SDL Example Decision Horizon Uncertainty Modeling Human Involvement
Hydrogel BO system One-step Homoscedastic GP None
Nanoparticle multi-stage platform Long-horizon Heteroscedastic/Ensemble Mixed-initiative

Zoning Taxonomy (AI safety):

  • Template:
    1. Define target CC^*
    2. Decompose into precursory skills P1,,P3P_1,\ldots,P_3
    3. Construct TjT_j and thresholds
    4. Compute d(c,C)d(c,C^*), assign zone Z(c)Z(c), trigger disclosure if Ip(c)I_p(c) flips for pP2P3p \in P_2 \cup P_3
    5. Share/report as per zone (Pistillo et al., 2024)

Capability Ontology (LLM4Cap):

  • Prompt engineering, OWL DL output, SHACL verification, human review (Silva et al., 2024).

6. Capability Comparison, Gap Analysis, and Benchmarking

Capability-driven taxonomies are used for systematic comparison, benchmarking, and identification of gaps (“white fields”):

  • In automated driving, unpopulated ODD-SAE-ARL cells (e.g., SAE 4 urban service in Germany at night) highlight research and regulatory opportunities (Betz et al., 2024).
  • SDL taxonomy supports comparison by axis—sample efficiency, constraint violation rate, robustness to drift—across benchmarks (e.g., LCST transition, mechanical tradeoffs, actuation with degradation) (Chen et al., 25 Jan 2026).
  • Zoning taxonomy mandates tracking progress toward high-impact (“red line”) capabilities via early precursors, with escalating disclosure and security protocols (Pistillo et al., 2024).
  • Capability ontologies enable automated, verifiable generation and maintenance of large capability trees from natural language, with downstream usability for planners/execution engines (Silva et al., 2024).
  • BFO-centric taxonomies unify siloed capability data, supporting queries and analytics across medicine, manufacturing, defense, and education (Beverley et al., 2024).

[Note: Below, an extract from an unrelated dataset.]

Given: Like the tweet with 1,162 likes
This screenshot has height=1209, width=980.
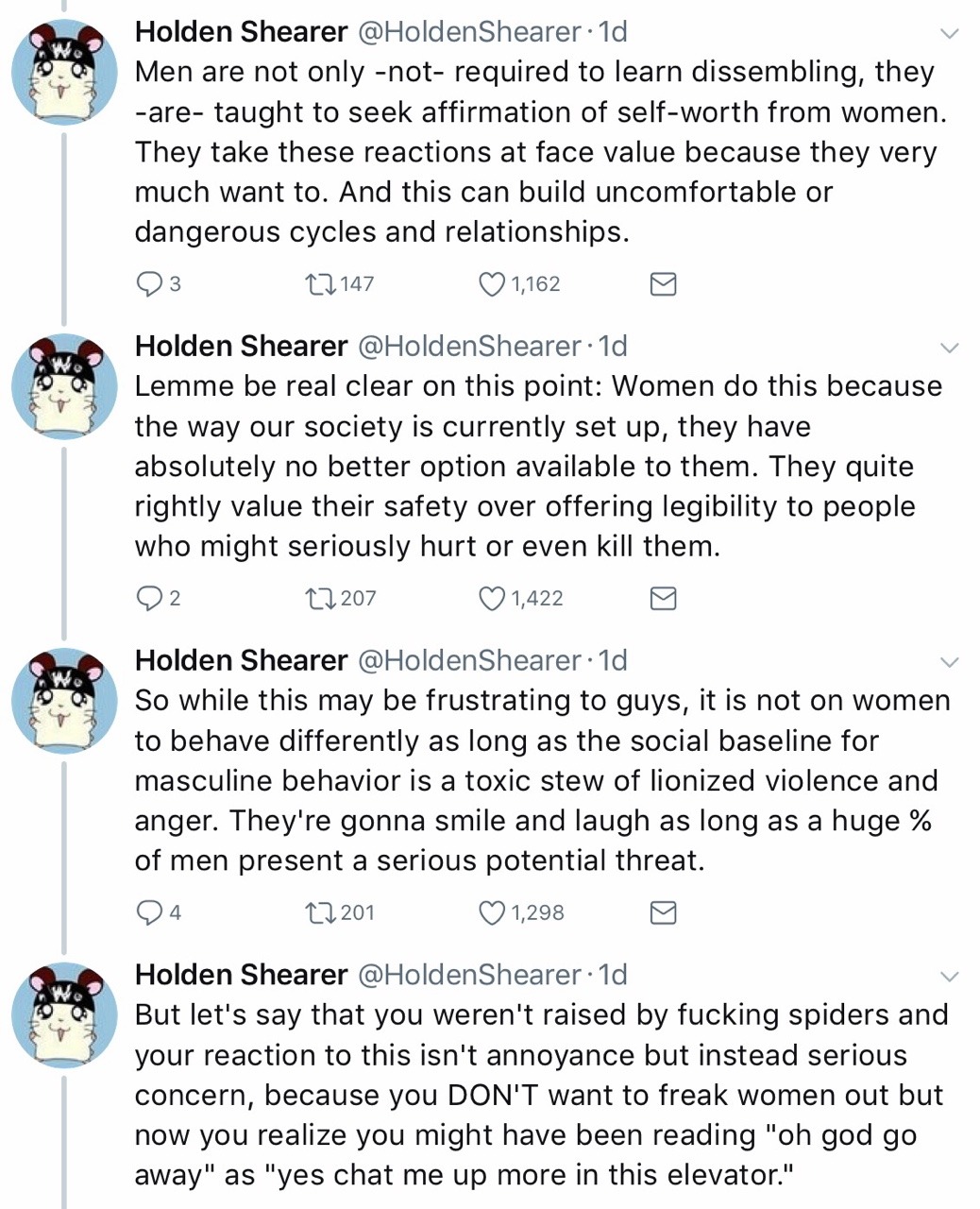Looking at the screenshot, I should (493, 283).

7. Governance, Safety, and Future Directions

Capability-driven taxonomies underpin governance models (especially in AI safety) and inform both regulatory processes and technical roadmaps:

  • Zoning taxonomy for pre-deployment AI capability sharing: defines routes for early reporting, role of AI Safety Institutes, risk-proportionate information security, and international exchange protocols (Pistillo et al., 2024).
  • Regulatory bodies and developers can target gaps by designing experiments or extending the maturity (ARL) of systems (Betz et al., 2024).
  • Taxonomies provide infrastructure for reproducibility, provenance, and auditable policy updates (e.g., structured tool calls, logging, mixed-initiative operation) (Chen et al., 25 Jan 2026).
  • Automated capability ontology generation reduces error and manual overhead, increasing robustness and interoperability of capability data (Silva et al., 2024).

These frameworks are foundational for systematic assessment, safe deployment, compliance, and cross-domain interoperability of complex systems, from automated vehicles and laboratories to AI governance and federated ontology engineering.